■ **Exercise prompt**:
Once the line containing "Instruction: Open the" appears, output it and each remaining line of the records below exactly, with no pictures and nothing more.

■ **Data to examine**:
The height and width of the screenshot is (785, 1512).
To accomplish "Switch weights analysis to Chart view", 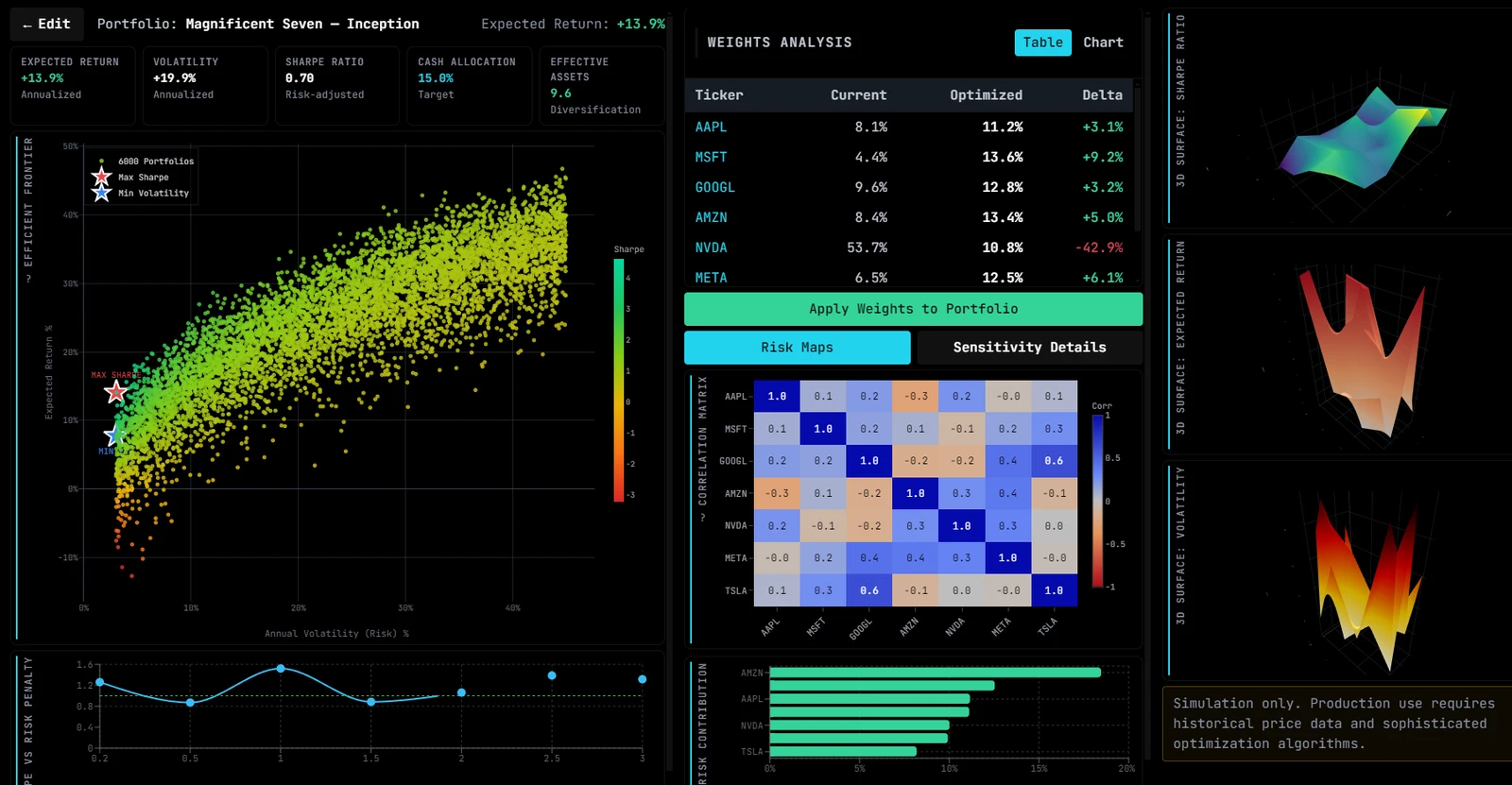I will coord(1103,43).
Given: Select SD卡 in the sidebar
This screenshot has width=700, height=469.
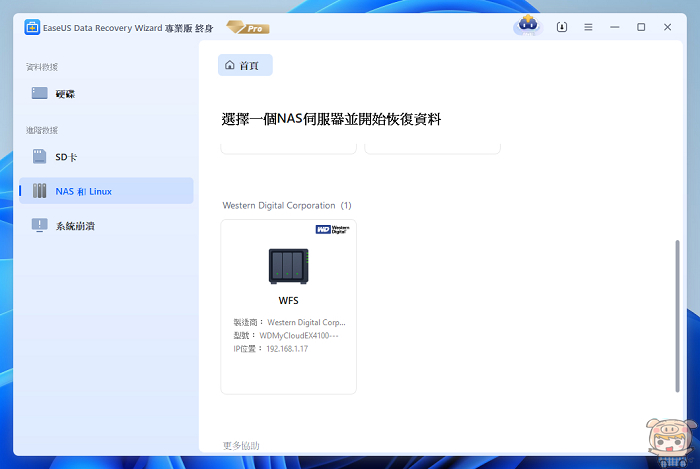Looking at the screenshot, I should point(66,157).
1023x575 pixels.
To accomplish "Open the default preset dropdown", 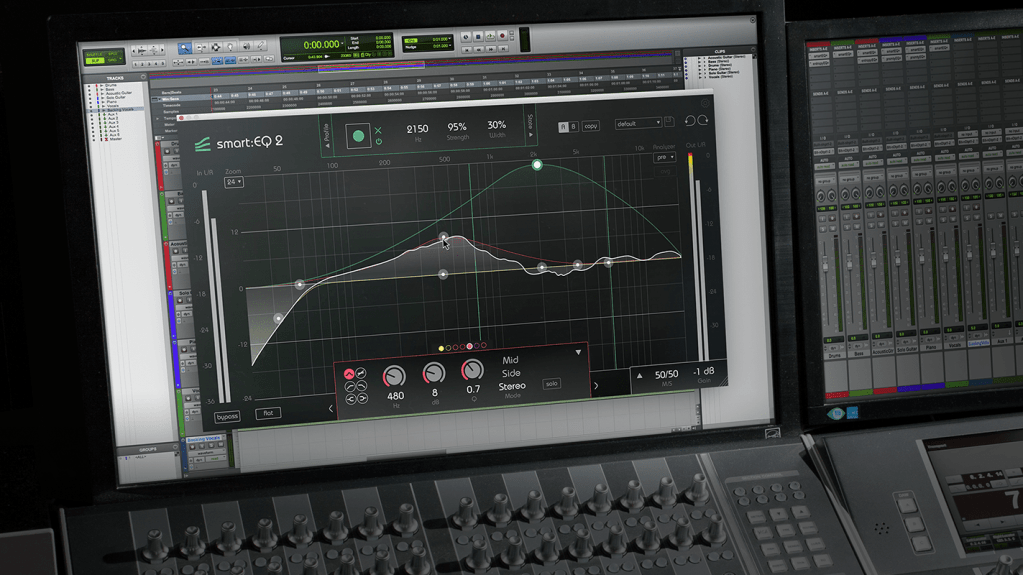I will [638, 124].
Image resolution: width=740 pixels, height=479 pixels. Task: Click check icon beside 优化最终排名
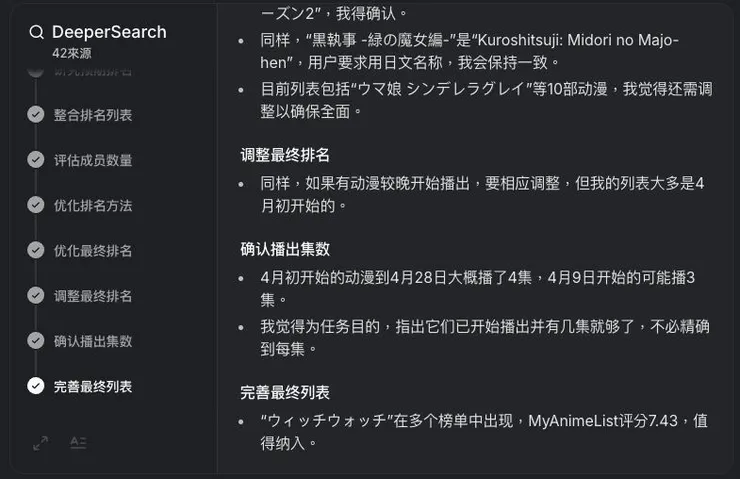(36, 250)
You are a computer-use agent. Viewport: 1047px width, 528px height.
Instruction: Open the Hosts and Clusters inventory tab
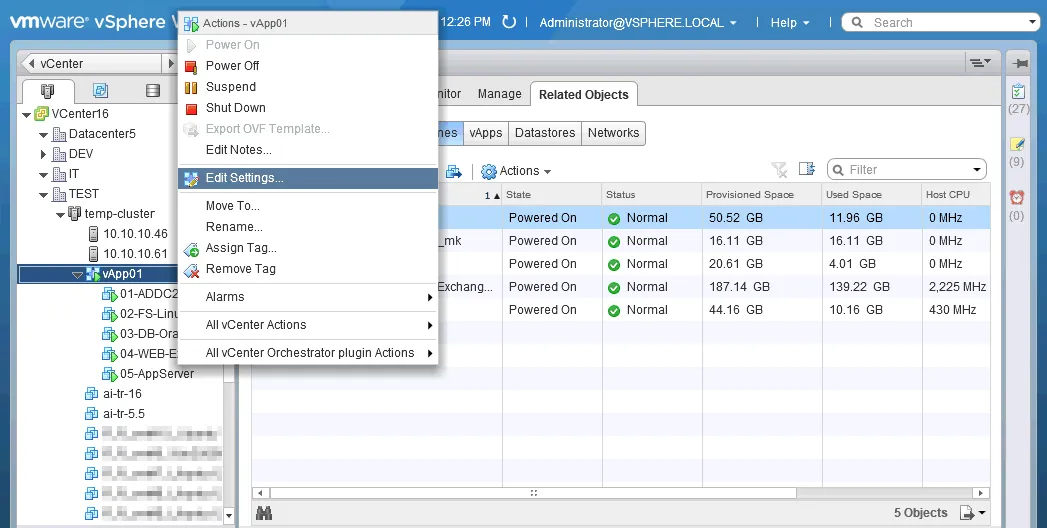47,91
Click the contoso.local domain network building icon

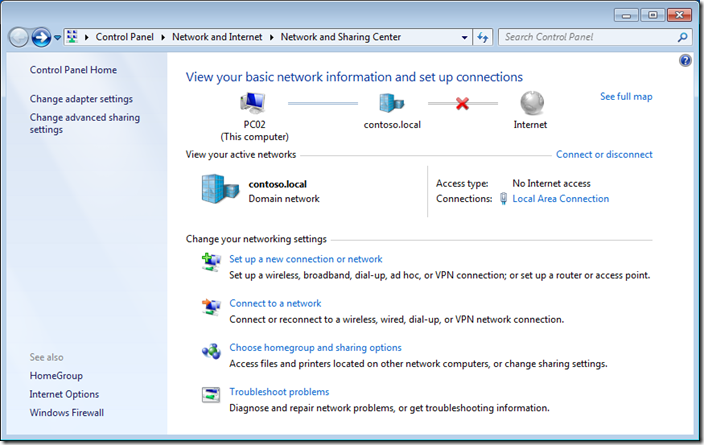coord(219,190)
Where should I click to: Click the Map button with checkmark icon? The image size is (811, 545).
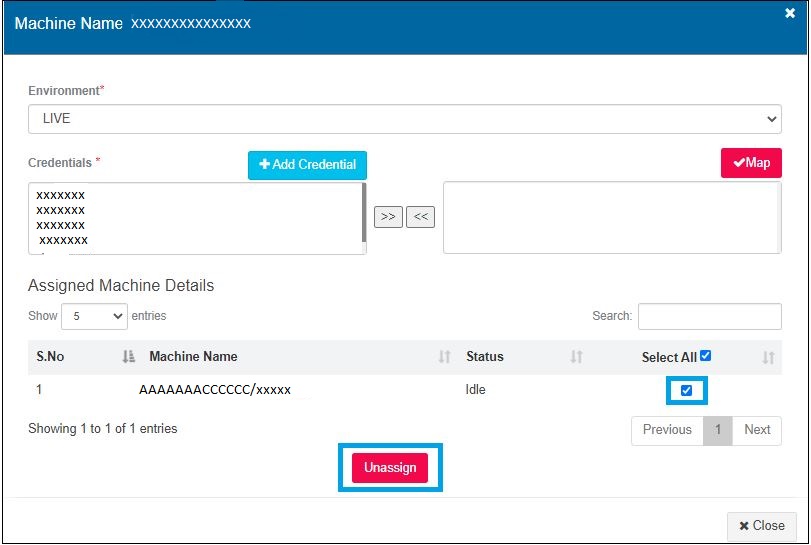751,163
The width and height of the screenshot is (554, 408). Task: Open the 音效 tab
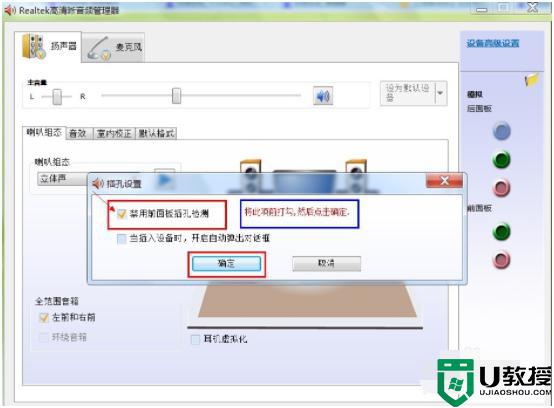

■ **Answer to this problem**:
Instruction: Open the Hosts and Clusters inventory tab
47,91
Click the contoso.local domain network building icon

coord(219,190)
Where should I click to: Click the Map button with checkmark icon? The image size is (811, 545).
751,163
The width and height of the screenshot is (554, 408). Task: Open the 音效 tab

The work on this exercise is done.